How Synthetic Data Enhances Enterprise Data Strategy

According to Gartner®, “through 2030, for data used to train artificial intelligence (AI) models, synthetic tabular data will grow at least three times as fast as real structured data.” 1
Synthetic data has been expanding rapidly in the last few years. To use data to benefit your business, products or research, you need to consider leveraging synthetic data for its many advantages while also avoiding potential risks.
In this blog post, we examine the adoption of synthetic data across industries, its benefits, and provide an overview of the major use cases and recommendations for data, privacy and business leaders.

Here's what you'll learn:

  • What synthetic data is, a high-level overview;
  • Synthetic data's privacy-enhancing benefits;
  • The major use cases for synthetic data according to Gartner analysts;
  • What to consider when starting a synthetic data project.

What is synthetic data?

The term synthetic data refers to data that has been generated artificially. In synthetic tabular data generation, the goal is to use real world data to train and create synthetic data with similar statistical properties. This newly created synthetic dataset is comparable to the original dataset in terms of quality and statistical distribution. Thus, synthetic data appears and behaves exactly like the source data, but it does not have any direct relation to actual individuals, places or objects. The more realistic synthetic data is, the greater its analytical value.

In most cases, it is created by using machine learning or artificial intelligence algorithms that learn the distributions and relationships within the original dataset.
Synthetic data overcomes many pitfalls, allowing for faster, less expensive, and more scalable access to data that is representative of the underlying source and privacy-preserving.” 2
Gartner
A synthetic dataset can be generated from real world events, financial transactions, customer, medical, insurance data. Synthetic data is used for a variety of academic and business purposes.

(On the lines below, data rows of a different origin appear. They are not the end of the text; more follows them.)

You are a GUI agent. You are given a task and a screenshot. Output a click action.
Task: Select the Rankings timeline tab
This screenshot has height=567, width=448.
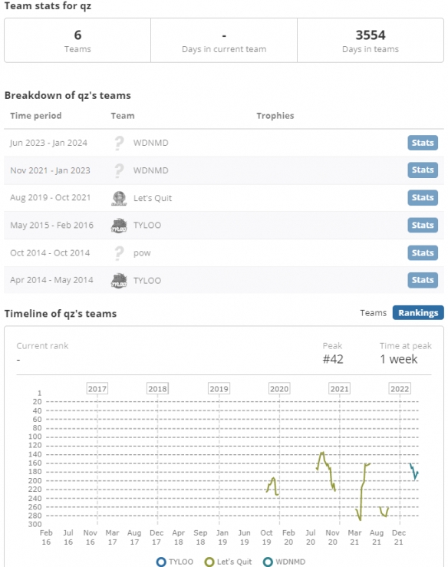418,313
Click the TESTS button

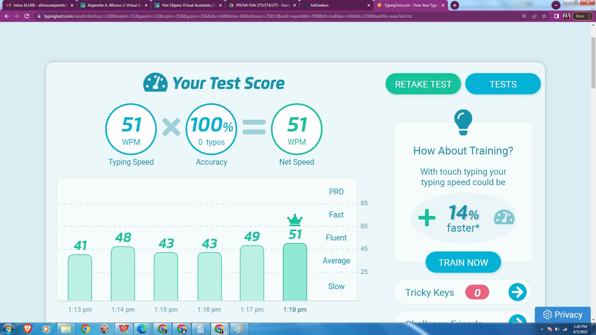(503, 84)
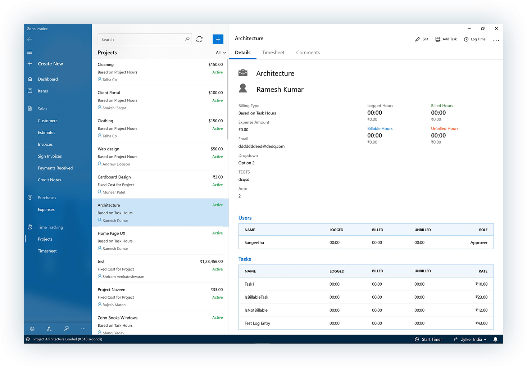Open the notification bell in the status bar

coord(495,339)
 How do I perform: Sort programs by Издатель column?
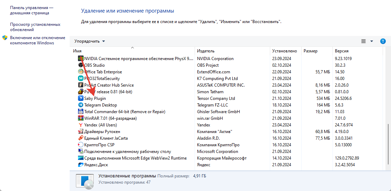(206, 51)
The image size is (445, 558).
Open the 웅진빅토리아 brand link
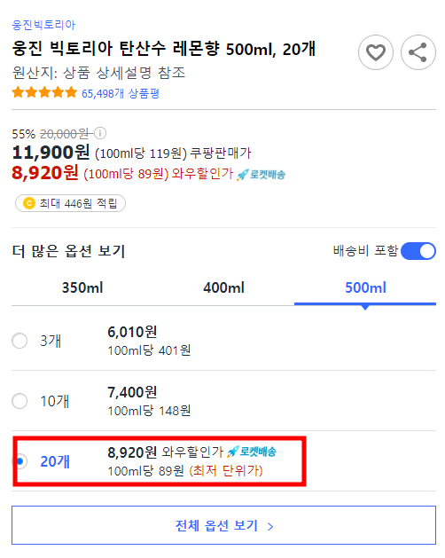click(43, 25)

As Gartner points out, “In some cases, real data is too expensive or time-consuming to collect at scale, especially for the types of analysis that customers hope to achieve. Additionally, the real data that clients collect may have imbalances (e.g., lacking “edge cases” or demographic diversity) or face regulatory or company-imposed privacy restrictions that prevent its use outside specific contexts.” 3

Does synthetic data enhance privacy?

Synthetic data is gaining popularity as a privacy-enhancing technology (PET). The synthetic data does not have a 1:1 relationship with the original real world data. It is possible to ensure that synthetic data is privacy-preserving and does not leak personal information by providing additional privacy measures, such as training the model using Differential Privacy during the synthesis, or testing the final output against various privacy attacks. If you would like to know more about the technical details of synthetic data generation and how generative adversarial networks are used to create synthetic datasets, read this article.

Of course, privacy preservation is critical for such industries as healthcare, insurance, finance and banking because of the volume of sensitive and personal data involved.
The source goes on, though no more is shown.